If you have a lot of investments you can roll into the new business, it’s a great way to maintain control and keep the profits to yourself. You can use methods like the creation of an S-corp to allow certain retirement accounts the option of investing in the business, too, so you can basically finance with your retirement account as a partner in your business, expanding your financial reach while ensuring you keep the profits in the end.
Friends and Family
When self-funding isn’t enough, the next logical place to go is your social circle, especially those who are particularly close. You can either take on debt for later repayment or take on partners, and either choice has consequences that will shape your operation. Startups that have partners need to outline their roles carefully, and if you’re looking to buy back control over your company after your investors make a profit, you need to make that clear up front. A fair number of companies manage to launch on just self-funding and investment from friends and family, but a lot depends on the wealth of the people around you when you choose this method.
Business Loans and Alternative Financing
Loans for business assets can help extend your funding, especially if you look into programs like those offered by the SBA. Usually, you can get equipment and facilities for anywhere between 15% and 30% down, and some lenders offer business loans for working capital that don’t require an asset purchase if you have existing assets you can finance.
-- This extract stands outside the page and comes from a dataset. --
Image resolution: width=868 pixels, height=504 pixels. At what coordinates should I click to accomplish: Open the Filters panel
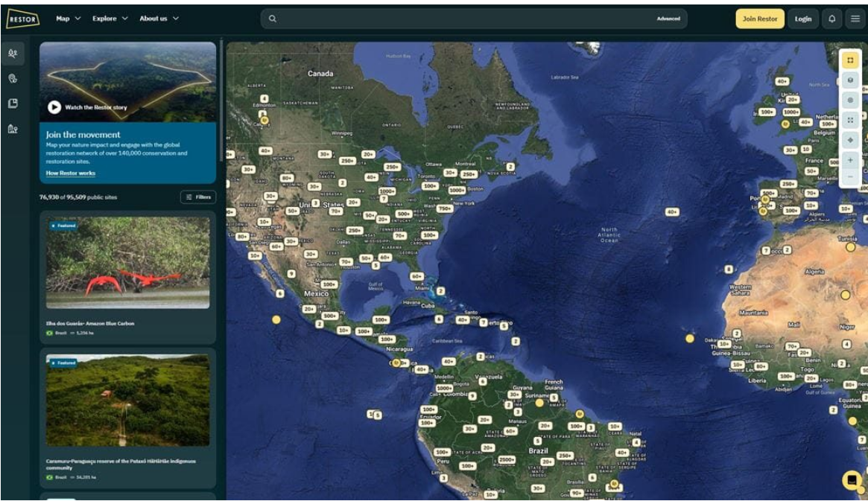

Looking for equity sponsors, and hybrid mezzanine deals means being ready to sell your idea to new people until you find a good match, or a good set of matches. There are a lot of ways to approach this, from peer to peer investing in startups to pitches at angel investors, but taking on equity partners often means taking on partners who won’t settle for being entirely silent about how your company is run. That’s sometimes a great resource, but it’s not a good fit for everyone, so consider your options carefully.